Title: Integrating diverse analyses reveals a convergent design principle of B cell differentiation
Speaker: Tongli Zhang (Applied Math)
Abstract: All cells are information processing systems. In response to environmental signals such as pathogen invasion, cells such as. B cells execute proper responses that are governed by their gene regulatory network (GRN). Upon activation, B cells takes an exceptional developmental dynamic that first bifurcates and then converges to a singular state of plasma cells. A complex GRN, comprising of sequential double negative feedback loops that are connected by both coherent and incoherent feedforward loops, has been proposed to account for this unusual trajectory of B cells. As it is straightforward to translate this GRN into differential equations, the unknown values of parameters proposes a fundamental challenge to understand this system and design optimal strategies for further study. To address this challenge, we have translated the known network into mathematical equations and reverse engineered the values of parameters.
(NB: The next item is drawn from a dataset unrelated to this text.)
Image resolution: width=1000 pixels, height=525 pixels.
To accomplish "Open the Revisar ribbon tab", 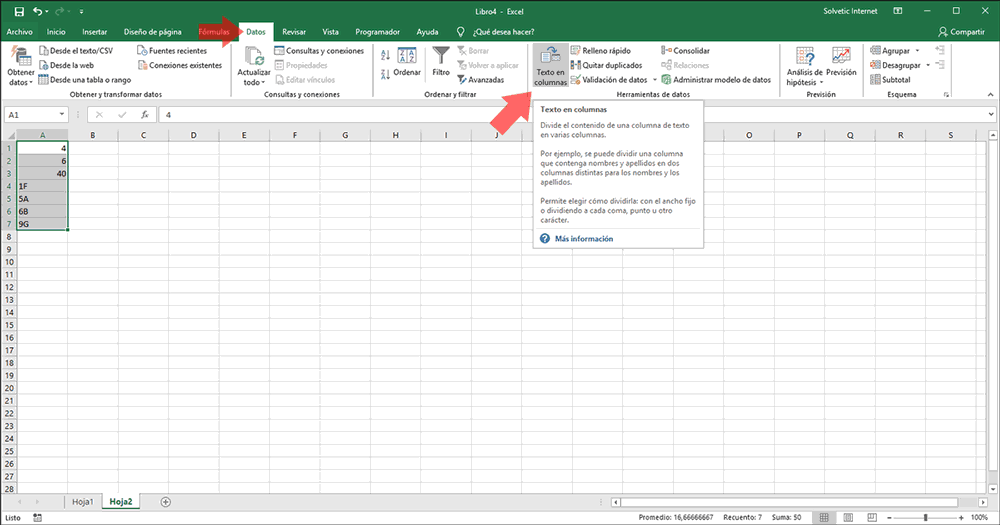I will coord(294,32).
After multiple models representing differentiating B cells are selected, we extracted unbiased trends from the populations by systematic application of machine learning methods. By revealing the most influential control parameters, machine learning suggested the candidates that might play the major roles in B cell differentiation. Furthermore, it also suggested that cells of different fates can be well separated on the basis of few key parameters. To achieve mechanistic insights, we also carried out nonlinear dynamical analysis. Our analysis demonstrates that the exceptional properties of differentiating B cells are manifested in a restricted parameter space, which lies near the bistability region. Consistent from the results of machine learning, this conclusion provides a novel insight into the design principle of B cell differentiation. Furthermore, our work demonstrates that a novel and creative combination of diverse methodologies can be used to extract convergent and deep understanding of the complex biological control network even though our knowledge of the network is incomplete.